September 01, 2015

Nelson Mandela and the Transformative Power of Service: #Time2Serve

Dr. Artika Tyner

“He that is greatest among you shall be your servant.” The late Nelson Mandela, former president of South Africa, modeled servant leadership in action. His leadership focused on the importance of community-building and empowering others to lead social change. On July 18, 2015, as we observed Nelson Mandela’s 97th birthday and celebrated Nelson Mandela International Day, we are challenged to discover the leader within. For many, this leader may be lying dormant like a sleeping giant because your leadership path is uncertain and your vision is unclear. For others, you may be developing your leadership skills but have yet to take action by leveraging your influence to advance social justice. No matter where you are in your leadership development, you can learn key lessons by exploring the leadership legacy of Nelson Mandela and principles of servant leadership.

 The foundation of servant leadership is a shared vision that inspires followers to make a difference. This vision focuses on a moral commitment to serve and aid fellow community members in reaching their full potential. According to leadership scholar Peter Northouse, vision has five identifiers, which are “picture” (image of a better future), “change” (in the way of doing things), “embodiment” (in values), “map” (provides direction/purpose), and “challenge” (to create change). The servant leader is called upon to cultivate each of these key characteristics by supporting the community’s vision for the future.

Nelson Mandela’s vision was to create a more just world and he used his leadership (influence) to help make this vision a lived reality. He reflected upon this vision when he stated:

[D]uring my lifetime I have dedicated myself to this struggle of the African people. I have fought against white domination, and I have fought against black domination. I have cherished the ideal of a democratic and free society in which all persons live together in harmony and with equal opportunities. It is an ideal which I hope to live for and to achieve. But if needs be, it is an ideal for which I am prepared to die.

Through these words, Mandela motivated others to pick up the mantle of leadership and work to end apartheid.

A servant leader’s true motivation is to inspire others to lead and cultivate their leadership strengths.
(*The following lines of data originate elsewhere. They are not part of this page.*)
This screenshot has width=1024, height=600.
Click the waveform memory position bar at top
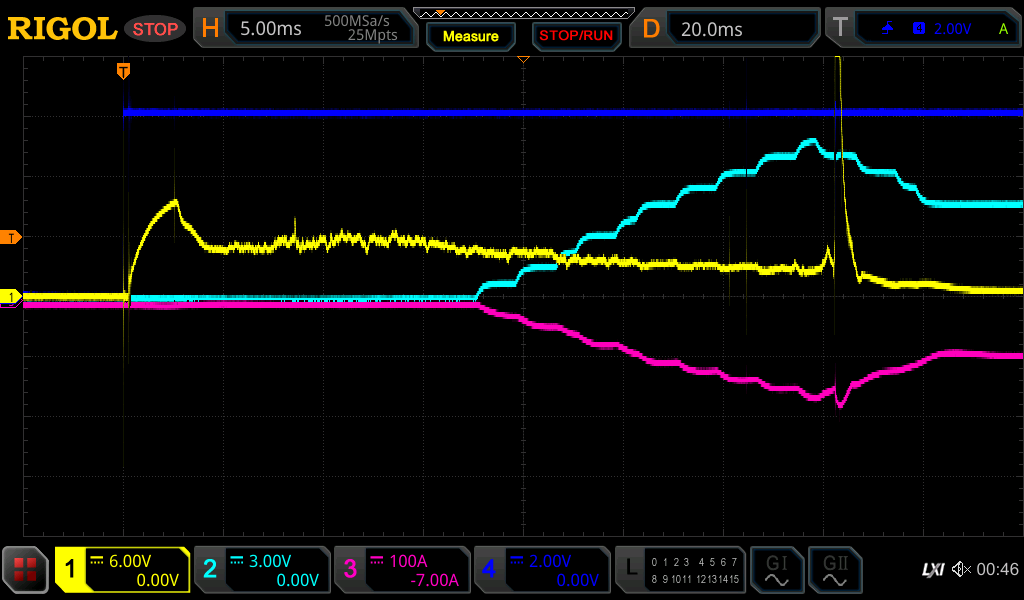[x=523, y=13]
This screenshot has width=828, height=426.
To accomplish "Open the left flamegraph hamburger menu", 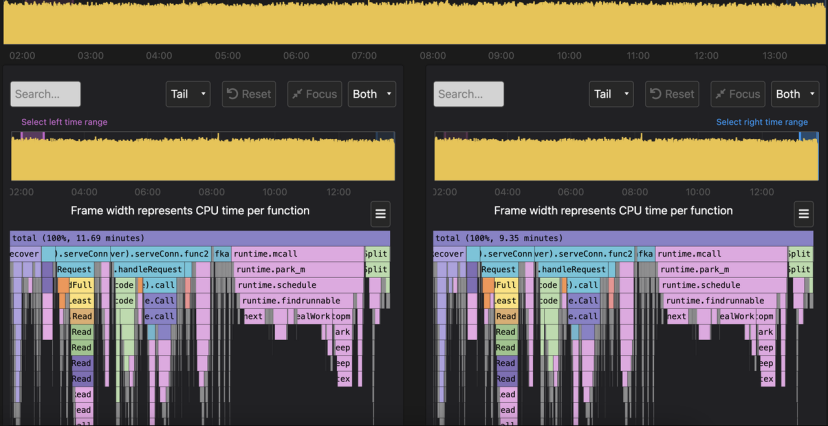I will [x=380, y=213].
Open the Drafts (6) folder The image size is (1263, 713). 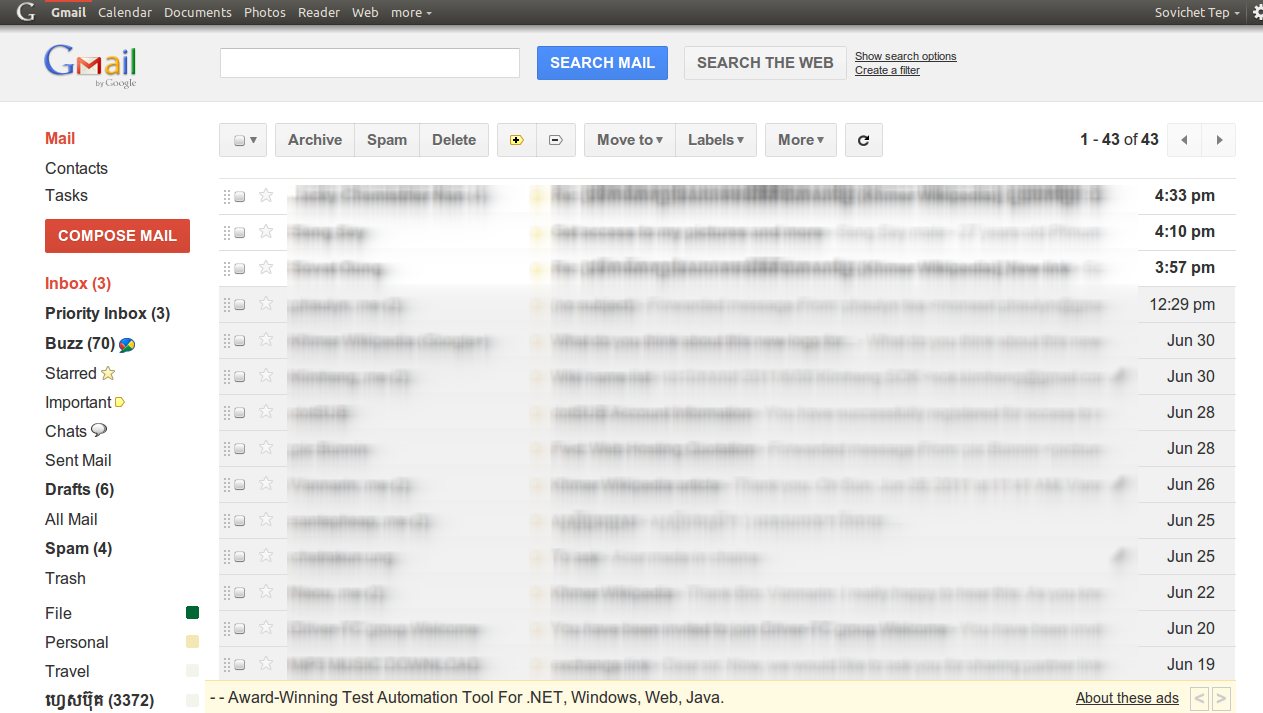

The servant leader recognizes that he/she is not a sole actor but must foster collective engagement to realize the common vision. Mandela demonstrated the power of collective engagement when he stated, “[L]ead from the back—and let others believe they are in front.”

During this process of engagement, connectedness and interdependence are fostered while stronger communities are built. In essence, the progress of a servant leader is evaluated by raising the question “Do you grow the people you lead?” Servant leadership, coined by Robert Greenleaf, is a facilitative approach that supports growth and development during which the traditional roles of leader and followers are transcended.

Servant leadership is manifested through the leader’s exercise of influence. Greenleaf warns of the importance of recognizing the impact of influence on one’s self and others since net effect (of an exercise of influence) can be beneficial, enriching, or depleting. This self-awareness reminds servant leaders that they have influence, thus they must be wise stewards of this influence. In the face of injustice, the servant leader is called upon to eradicate social injustices and facilitate social change. Servant leadership is community-focused as it seeks to shift leadership authority and power to each member of the community as they emerge from follower to leader. This process aids in the development of the leadership potential of every individual involved.

As a leader, Nelson Mandela demonstrated “greatness” through his service to others and commitment to advancing the cause of the cause of justice. He leaves us with three simple principles to guide us in the process of discovering the leader within: 1) free yourself, 2) free others, and 3) serve every day.

Mandela’s leadership legacy provides us with a daily challenge to make an impact through service in the global community. We are reminded that it is #Time2Serve, and the time to serve is always now.


Dr. Artika Tyner

Dr. Artika R. Tyner is a passionate educator, author, sought-after speaker, and advocate for justice. Her recently released leadership book, The Leader’s Journey: A Guide to Discover the Leader Within, provides indispensable tools for leadership development (ABA GP|Solo, 2015). At the University of St. Thomas College of Education, Leadership & Counseling, Dr. Tyner serves as a public policy/leadership professor. She trains graduate students to serve as social engineers who create new inroads to justice and freedom.